→ Try it: Write the records out again exactly as they read, dropping any picture they hold.
══ Source data
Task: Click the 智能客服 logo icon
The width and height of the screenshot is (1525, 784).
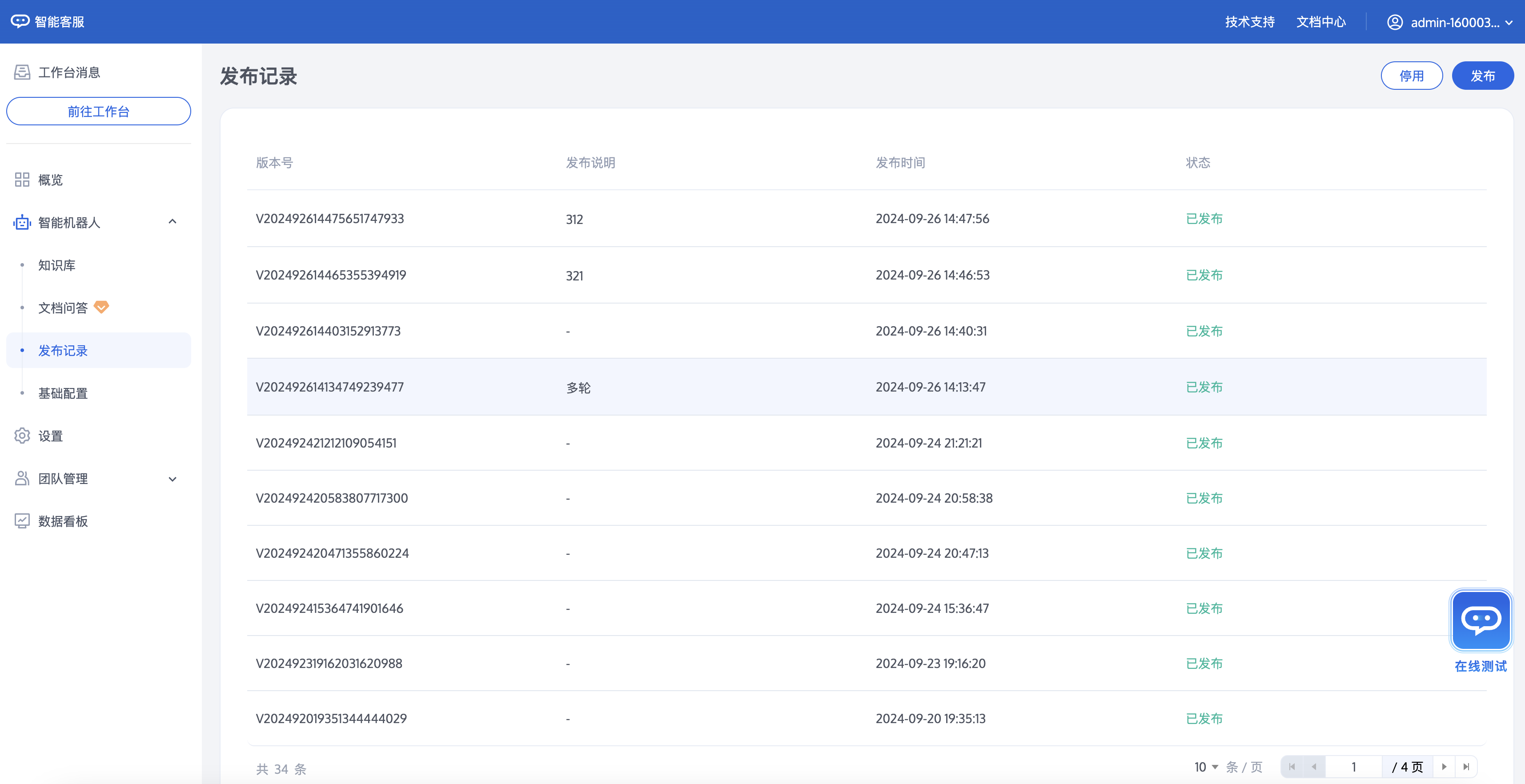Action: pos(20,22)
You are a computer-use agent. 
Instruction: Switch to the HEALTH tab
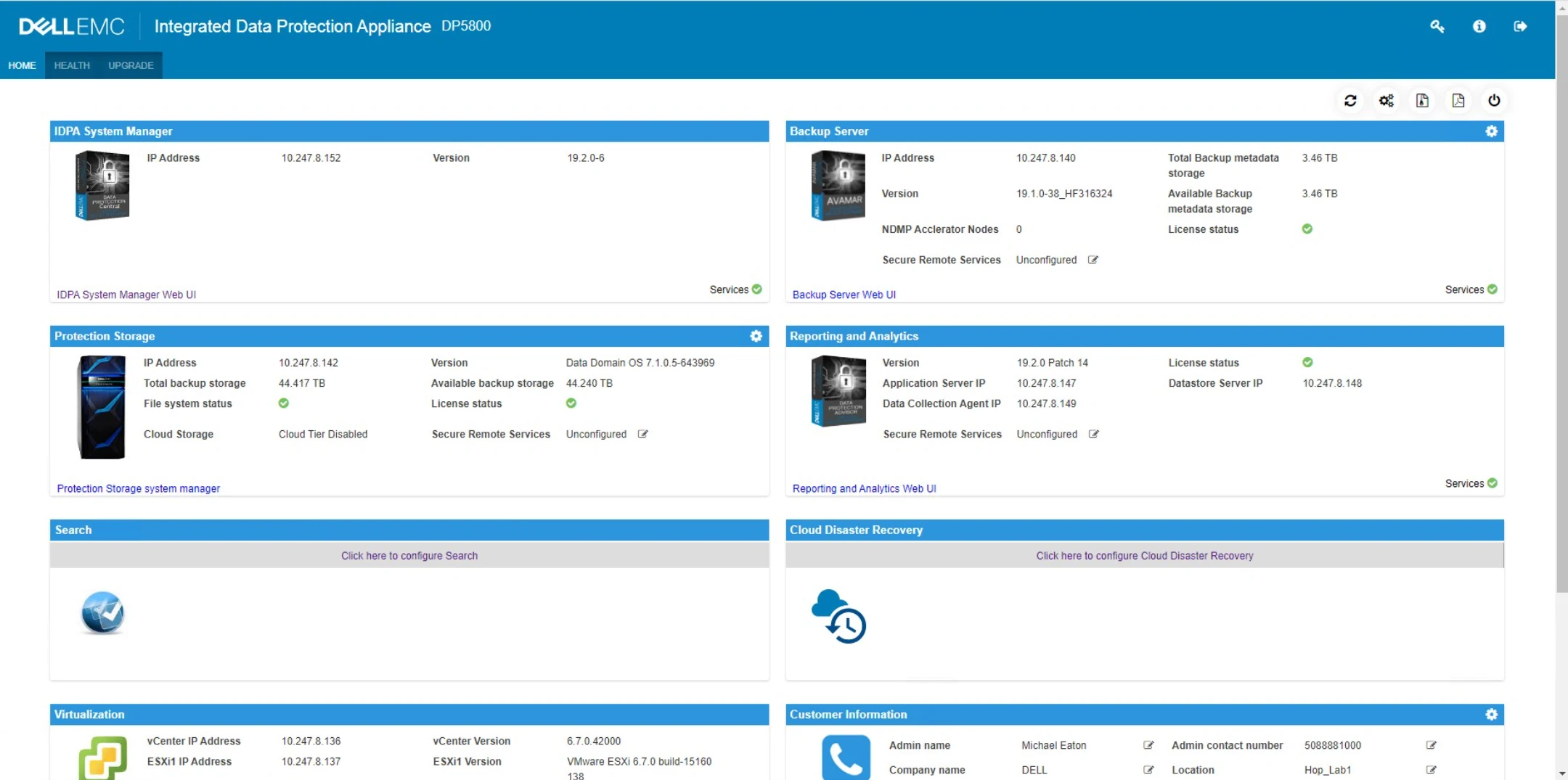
════
→ Response:
Task: Click the 智能客服 logo icon
The width and height of the screenshot is (1525, 784).
Action: pos(20,22)
You are a computer-use agent. 
Instruction: Switch to the HEALTH tab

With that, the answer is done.